-- start of Page excerpt --
Hi Nick,
Thanks for looking at this...
Nick Holland wrote:
Keep in mind the Macs are basically closed, secretive hardware, supported
by a closed, secretive OS provided by the same vendor...so they can stick
workarounds in for odd hardware quirks that no one else knows about (and
they do have some odd hardware quirks...like the inaccessible, incomplete
gem(4) found on one of my machines...that apparently was replaced by an
on-board dc(4)...???)
I am well aware of this-- we have about two dozen OpenBSD machines
running on i386 and amd64. They run great, and when we have issues,
they're usually very easy to track down. However, it pains me to have
this machine sitting around doing nothing (our designers now turn their
noses up at these machines), so I thought I'd poke around with it
again. May not be worth it, but we'll see!
mainbus0 at root: model PowerMac3,1
cpu0 at mainbus0: 7455 (Revision 0x303): 1200 MHz: 256KB L2 cache, 2MB L3
cache
mem at mainbus0 not configured
That doesn't look good...
and not like my otherwise somewhat similar machine:
This was my next step after JCR's suggestions. The trick is to track
down the old processor. I know it's around here somewhere...
-- end of Page excerpt --
-- start of Dataset content --
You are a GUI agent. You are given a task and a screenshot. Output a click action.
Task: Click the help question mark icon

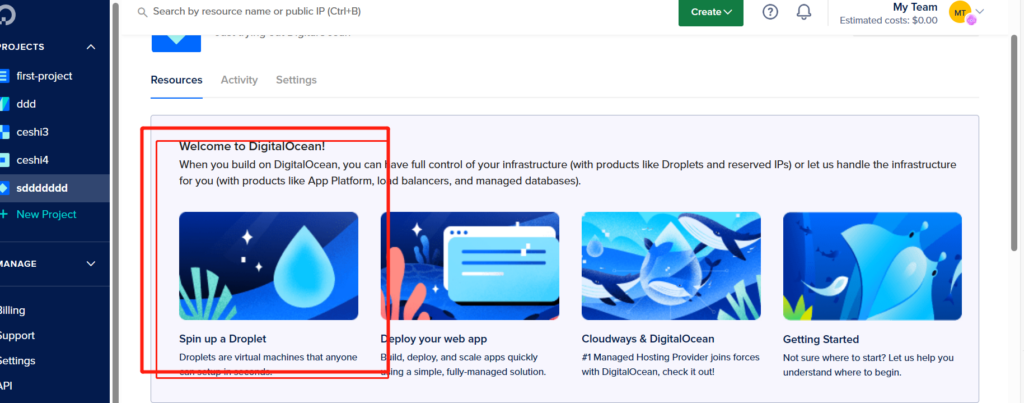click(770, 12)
-- end of Dataset content --
-- start of Dataset content --
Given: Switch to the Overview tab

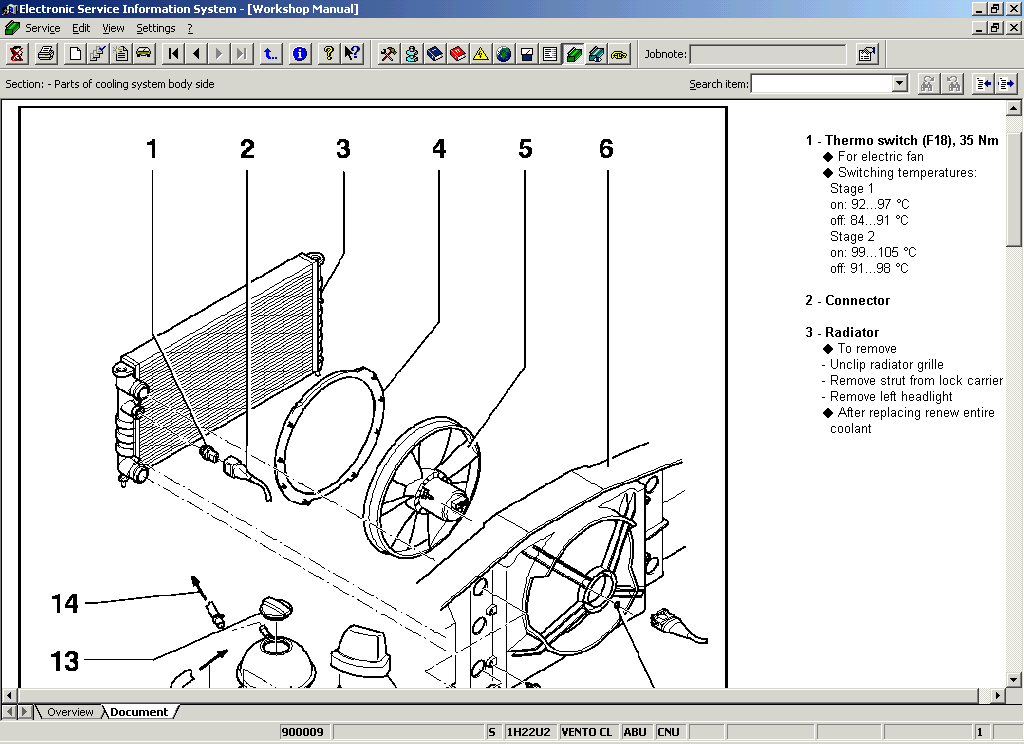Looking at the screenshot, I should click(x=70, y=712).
-- end of Dataset content --
-- start of Dataset content --
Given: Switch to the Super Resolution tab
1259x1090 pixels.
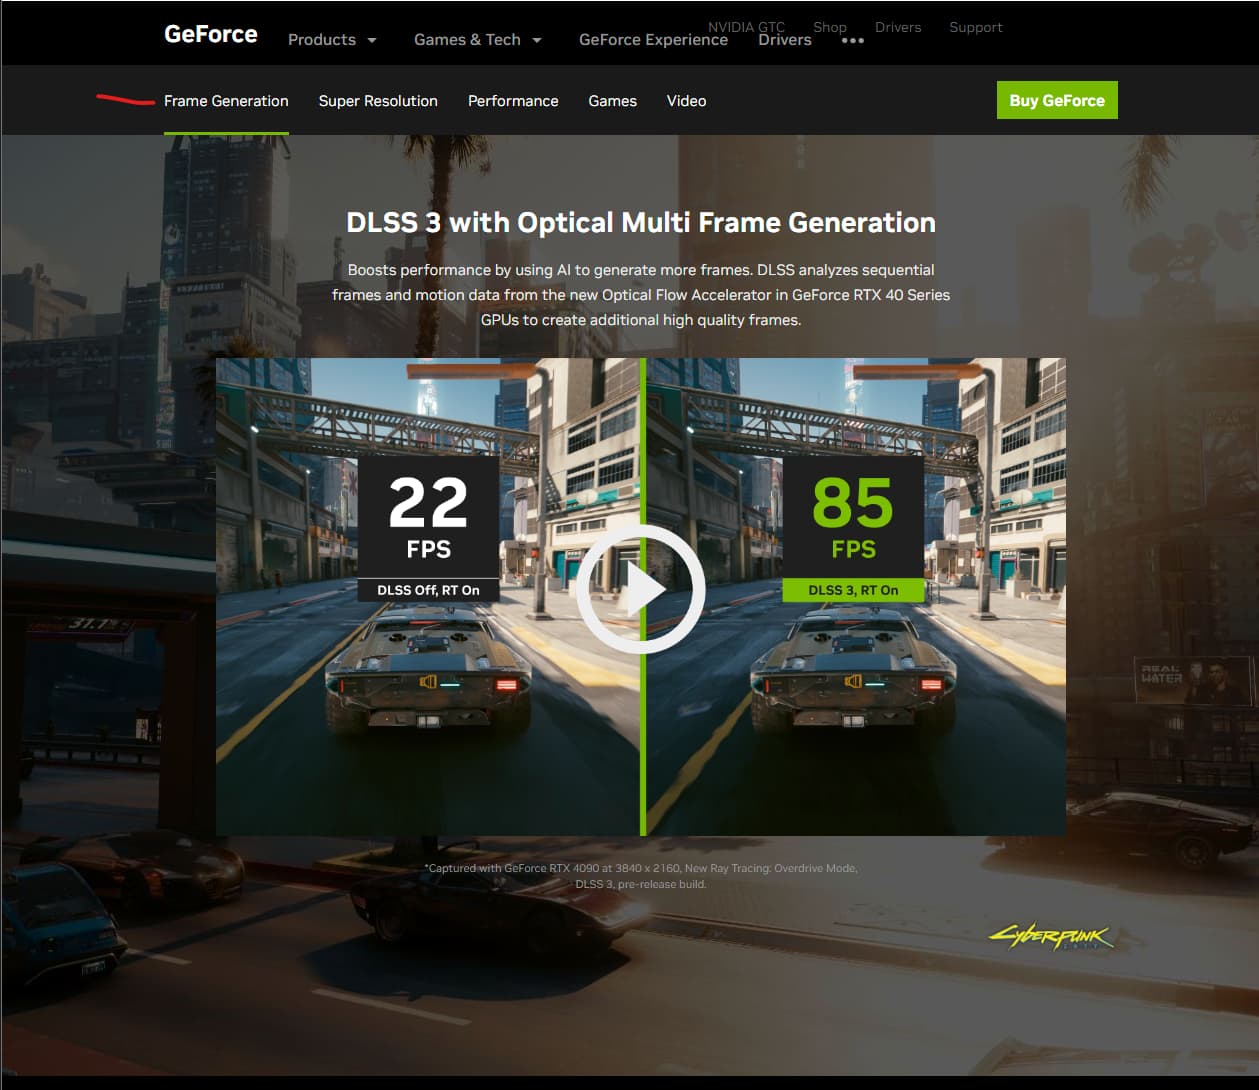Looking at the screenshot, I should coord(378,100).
-- end of Dataset content --
Instructions |
a) From the OpenBSD mailing-list post, list every specification the boot output gives for cpu0.
b) Answer these from the OpenBSD mailing-list post:
(i) About how many OpenBSD machines does the writer say they have?
(ii) What model does the boot output report for mainbus0?
(iii) What does the writer call the trick for the next step?
c) Write a few more sentences that carry the OpenBSD mailing-list post on from its last line.

Responses to the exercise |
a)
- 7455
- Revision 0x303
- 1200 MHz
- 256KB L2 cache
- 2MB L3 cache

b)
(i) About two dozen.
(ii) PowerMac3,1.
(iii) Tracking down the old processor.

c)
umass0 at uhub0 port 1 configuration 1 interface 0 "Memorex Flashdrive
303B" rev 2.00/1.10 addr 2
umass0: using SCSI over Bulk-Only
scsibus1 at umass0: 2 targets, initiator 0
sd0 at scsibus1 targ 1 lun 0: <Memorex, Flashdrive 303B, PMAP> SCSI0
0/direct removable
sd0: 122MB, 15 cyl, 255 head, 63 sec, 512 bytes/sec, 251776 sec total
um. I'd remove this until you figure out your issue...
Actually-- this was here so that I could dump the dmesg. I wanted to
try to do it quickly before the machine froze again. So no, it does not
appear to be a USB issue-- I did do that.
Another data point-- I quickly installed Linux (Ubuntu) on this machine
to see if anything similar popped it. Like the MacOS, it seems to run
fine. JCR suggested that I try NetBSD, so if the processor swap doesn't
work, I'll try that as well.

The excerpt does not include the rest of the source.